-- Excerpt provided --
Year Book 2008

ORGANIZATION

The Scientific Committee and the Steering Committee are the two principal committees of the Hang Lung Mathematics Awards. The Scientific Committee, comprising world-renowned mathematicians, is the academic and adjudicating body of the Awards. The Steering Committee, comprising mathematicians and representatives from different sectors of society, serves as the advisory body.

Scientific Committee 2008

The Scientific Committee upholds the academic standard and integrity of Hang Lung Mathematics Awards. Its members actively participate in the evaluation of all project reports, determination of the teams that will be invited to the oral defense, and adjudication at the oral defense.

The Screening Panel under the Scientific Committee handles the initial review of each report, supervises the second and final round of the review process, and liaises with all referees and members of the Scientific Committee regarding the project reports.

The Scientific Committee for the 2008 Hang Lung Mathematics Awards comprises of the following members:

Chair: Professor Shing-Tung Yau Harvard University
Professor Tony F. Chan University of California, Los Angeles
Professor David C. Chang Polytechnic Institute of New York University
Professor Chong-Qing Cheng Nanjing University
Professor John H. Coates University of Cambridge
Professor Benedict H. Gross Harvard University
Professor Ka-Sing Lau The Chinese University of Hong Kong
Professor Jian-Shu Li The Hong Kong University of Science and Technology
Professor Chang-Shou Lin National University of Taiwan
Professor Jill P. Mesirov Broad Institute of MIT and Harvard
Professor Kenneth C. Millett University of California, Santa Barbara
Professor Ngai-Ming Mok The University of Hong Kong
Professor Stanley J. Osher University of California, Los Angeles
Professor Duong H. Phong Columbia University
Professor Wilfried Schmid Harvard University
Professor Tom Yau-Heng Wan The Chinese University of Hong Kong
Professor Hung-Hsi Wu University of California, Berkeley

Screening Panel 2008

The members of the Screening Panel of the 2008 Hang Lung Mathematics Awards are:

Chair: Professor Tom Yau-Heng Wan The Chinese University of Hong Kong
Professor Wing Sum Cheung The University of Hong Kong
Professor Conan Nai Chung Leung The Chinese University of Hong Kong

Steering Committee 2008

The Steering Committee serves as an advisory body to Hang Lung Mathematics Awards, and comprises of mathematicians and representatives from different sectors of society, including leading educator and heads of mathematics departments in major Hong Kong universities. It also enlists some members from other Hang Lung Mathematics Awards committees to provide an overall oversight.

-- Exercise input --
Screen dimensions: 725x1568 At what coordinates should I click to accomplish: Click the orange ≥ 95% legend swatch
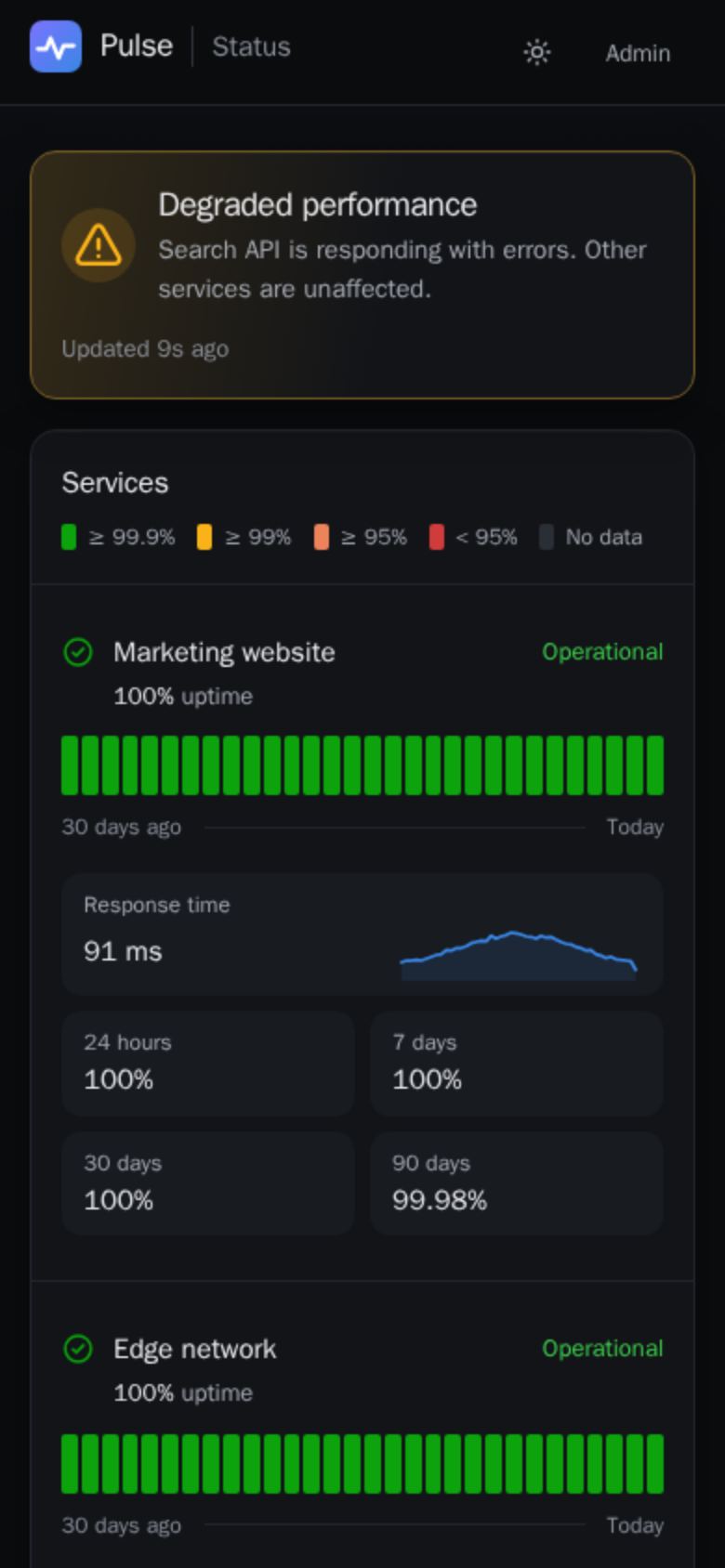322,537
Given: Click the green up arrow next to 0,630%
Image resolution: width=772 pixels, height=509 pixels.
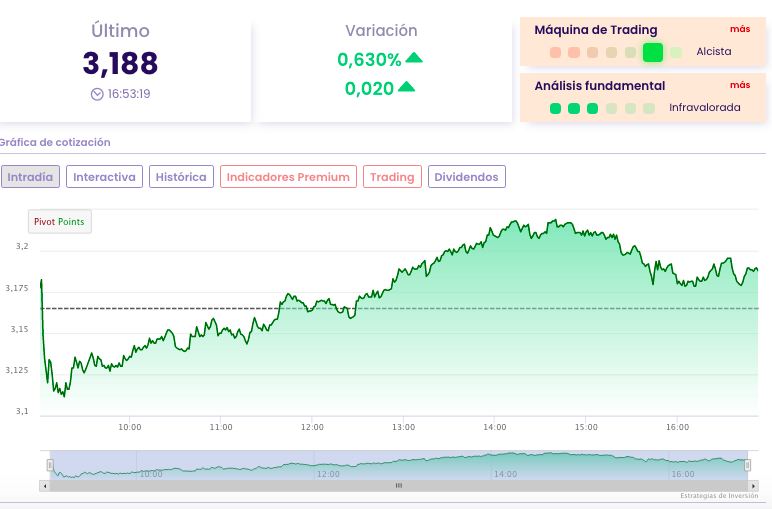Looking at the screenshot, I should point(414,59).
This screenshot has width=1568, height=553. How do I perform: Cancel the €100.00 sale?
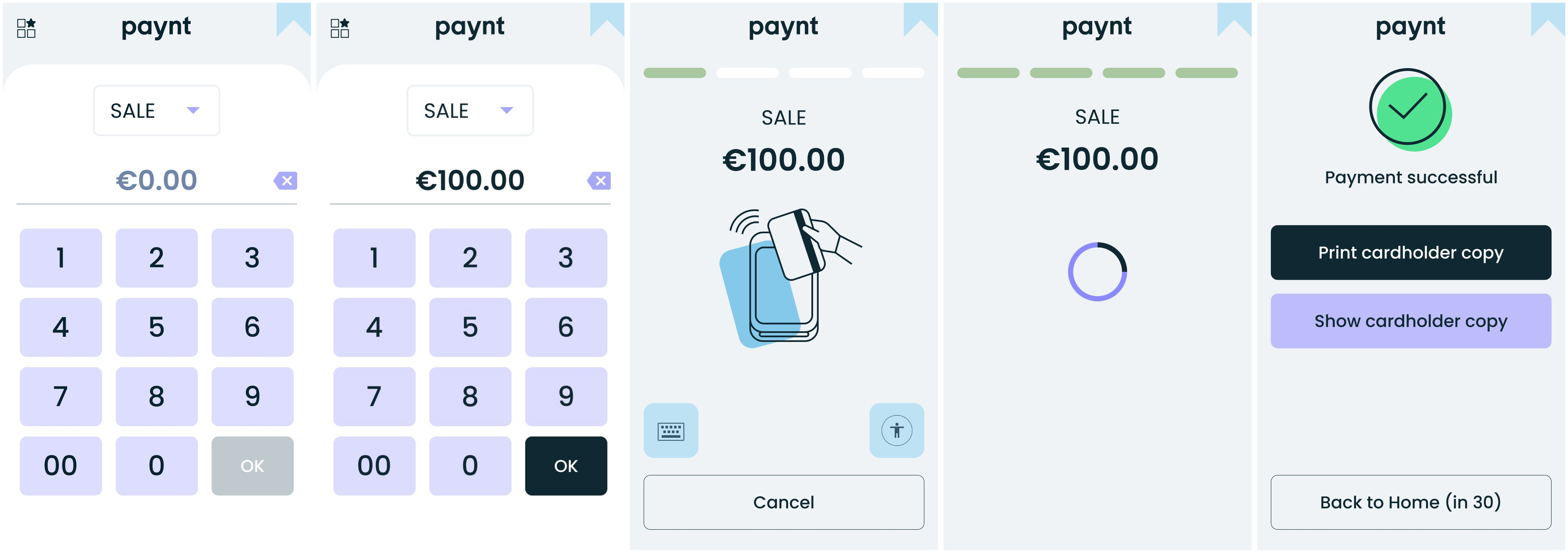pos(783,503)
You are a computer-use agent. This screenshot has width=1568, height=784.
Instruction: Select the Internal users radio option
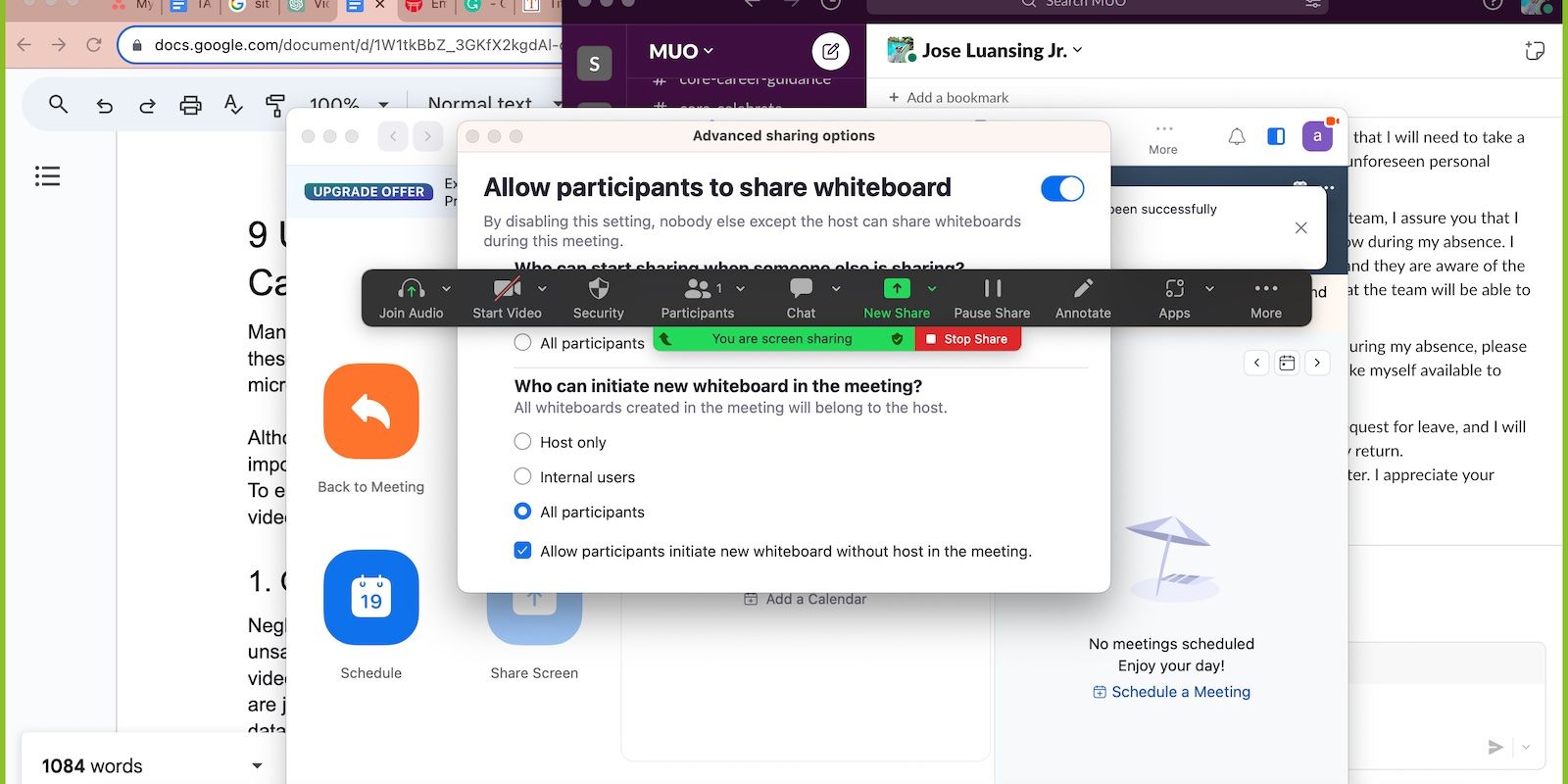click(x=523, y=477)
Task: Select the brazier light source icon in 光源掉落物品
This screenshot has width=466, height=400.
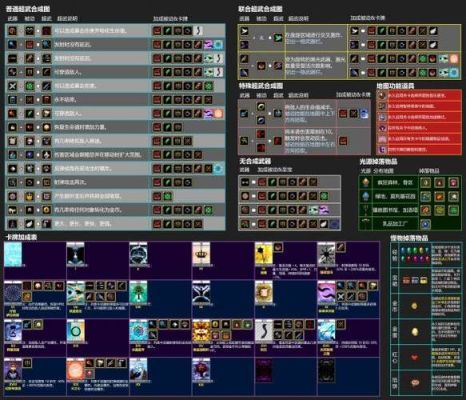Action: pos(366,182)
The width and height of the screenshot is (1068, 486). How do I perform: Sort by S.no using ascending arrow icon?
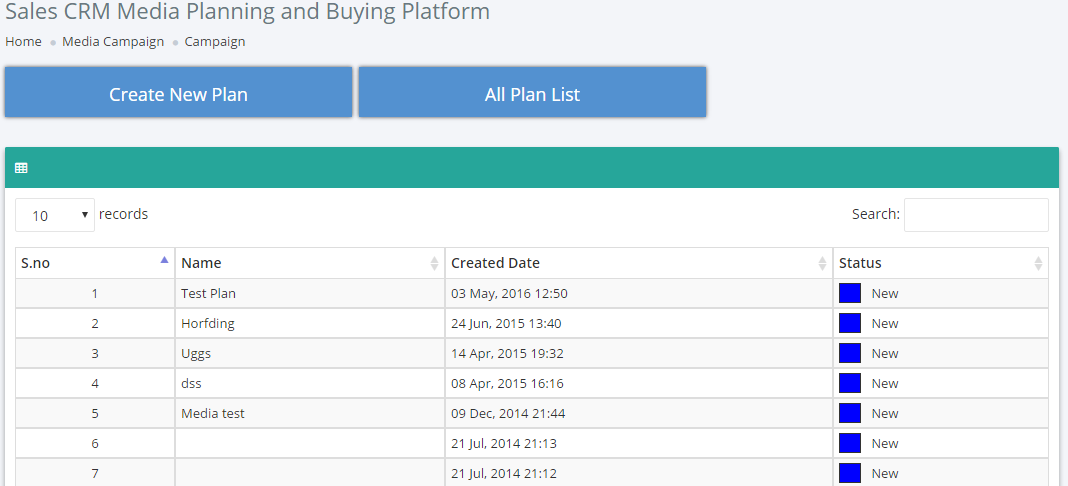164,259
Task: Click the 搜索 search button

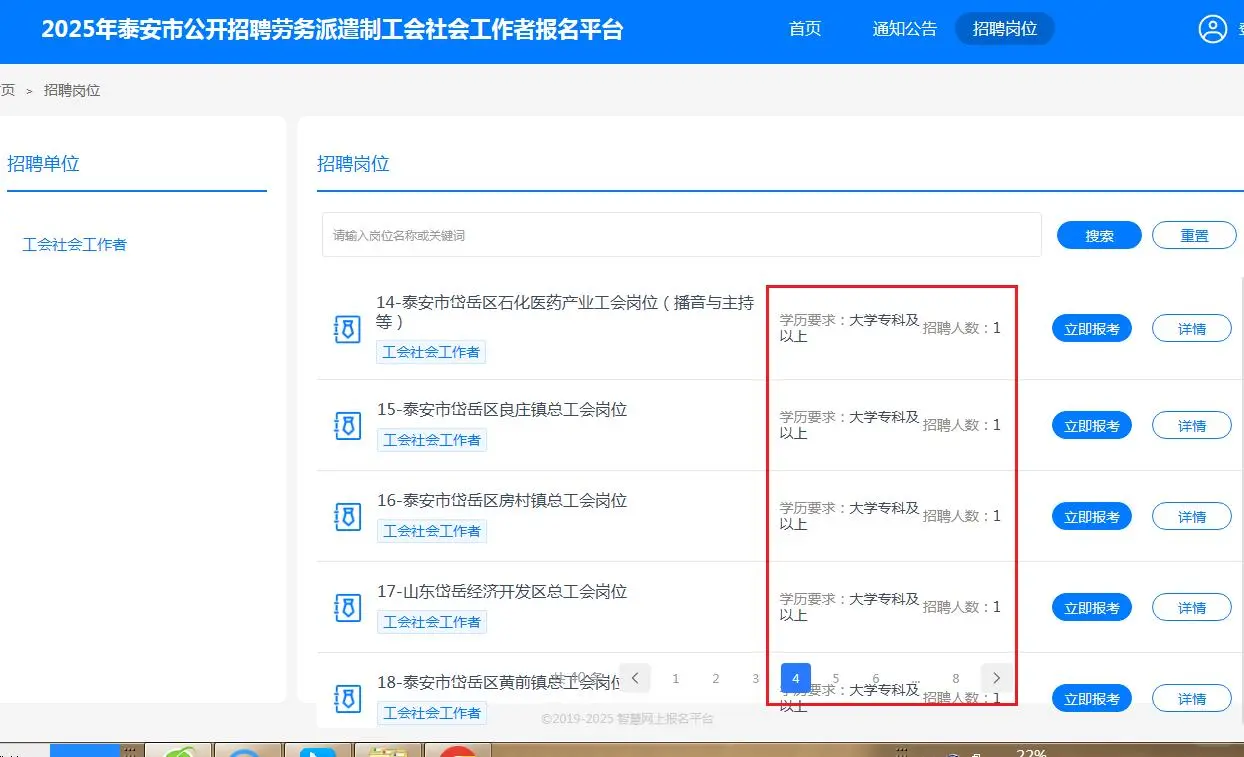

-- Goals --
A - From the Hang Lung Mathematics Awards yearbook excerpt, list each member of the 2008 Screening Panel together with that member's university.
B - In the listing, update the part that opens with the line containing "This screenshot has width=1568, height=553." and runs through the end of the listing by replacing "Task" with "Objective" and changing nothing else. Give only that part, and leave out the pictures.

-- Answers to the problems --
A -
- Professor Tom Yau-Heng Wan (Chair), The Chinese University of Hong Kong
- Professor Wing Sum Cheung, The University of Hong Kong
- Professor Conan Nai Chung Leung, The Chinese University of Hong Kong

B -
This screenshot has width=1568, height=553. How do I perform: Cancel the €100.00 sale?
pos(783,503)
You are a computer-use agent. This screenshot has width=1568, height=784.
Instruction: Select the Internal users radio option
click(x=523, y=477)
Objective: Select the brazier light source icon in 光源掉落物品
This screenshot has width=466, height=400.
Action: pos(366,182)
The width and height of the screenshot is (1068, 486). How do I perform: Sort by S.no using ascending arrow icon?
164,259
Objective: Click the 搜索 search button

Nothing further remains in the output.